Kentucky is a leader in the development of commercial hemp, under special provisions that its representatives put the 2014 Farm Bill. In the state this year, 200 approved growers planted 3,000 acres, Cramer reports. Most crops are in Central and Western Kentucky; hilly Eastern Kentucky has much less land for farming, and a limited history of commercial agriculture.
"We can't expect Eastern Kentucky and West Virginia to become major contributors to hemp as a commodity crop,"
University of Kentucky agronomist David Williams told Kramer. He is among researchers who are trying to determine what varieties and growing methods produce the greatest yields at Kentucky's latitude and climate, under a program overseen by the state
Department of Agriculture.
Hemp has a reputation of growing anywhere, but that doesn't mean it can grow productively anywhere. Nathan Hall told Kramer that he tried it on strip-mined land and failed, but Williams said there is potential in Appalachia's narrow valleys for growing seeds and seedlings that could be sold to hemp farmers elsewhere.

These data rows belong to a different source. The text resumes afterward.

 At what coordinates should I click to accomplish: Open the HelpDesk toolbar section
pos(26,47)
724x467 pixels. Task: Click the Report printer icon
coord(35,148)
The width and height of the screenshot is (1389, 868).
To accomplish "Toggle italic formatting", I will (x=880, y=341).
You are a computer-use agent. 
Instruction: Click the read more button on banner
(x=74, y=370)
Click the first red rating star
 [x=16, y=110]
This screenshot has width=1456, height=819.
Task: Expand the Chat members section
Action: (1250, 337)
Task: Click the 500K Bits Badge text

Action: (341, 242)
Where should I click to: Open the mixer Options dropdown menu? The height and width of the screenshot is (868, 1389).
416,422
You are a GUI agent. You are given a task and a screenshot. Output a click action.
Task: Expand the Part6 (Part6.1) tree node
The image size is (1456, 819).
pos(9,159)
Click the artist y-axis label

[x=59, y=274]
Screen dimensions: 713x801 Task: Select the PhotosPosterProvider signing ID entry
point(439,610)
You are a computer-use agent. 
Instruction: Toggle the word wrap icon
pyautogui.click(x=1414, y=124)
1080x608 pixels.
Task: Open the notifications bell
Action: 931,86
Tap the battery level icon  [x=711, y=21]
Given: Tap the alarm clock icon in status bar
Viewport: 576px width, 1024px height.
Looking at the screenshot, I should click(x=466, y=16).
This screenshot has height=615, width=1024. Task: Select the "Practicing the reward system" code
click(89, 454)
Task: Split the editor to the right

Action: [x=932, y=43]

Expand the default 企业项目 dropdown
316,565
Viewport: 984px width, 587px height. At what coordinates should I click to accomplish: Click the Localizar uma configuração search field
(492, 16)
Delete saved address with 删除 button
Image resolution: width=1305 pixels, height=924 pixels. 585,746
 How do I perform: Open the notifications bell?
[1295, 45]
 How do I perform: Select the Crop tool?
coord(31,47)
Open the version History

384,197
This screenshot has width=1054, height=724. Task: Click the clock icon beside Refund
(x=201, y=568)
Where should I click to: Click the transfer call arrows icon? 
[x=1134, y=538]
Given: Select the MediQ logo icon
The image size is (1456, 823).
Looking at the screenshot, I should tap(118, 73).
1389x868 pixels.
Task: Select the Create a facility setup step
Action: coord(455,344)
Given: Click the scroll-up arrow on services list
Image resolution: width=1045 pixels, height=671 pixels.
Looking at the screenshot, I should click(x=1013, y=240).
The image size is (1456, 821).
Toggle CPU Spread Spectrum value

Kramer reports that some of Kentucky's hemp was planted for for fiber, but most was for cannabidiol, an oil with medicinal properties. "The hemp strains with the highest CBD levels also have higher levels of THC," the psychoactive ingredient in marijuana, another product of the cannabis plant. "If the THC content is higher than 0.3 percent, the grower is required to burn the crop."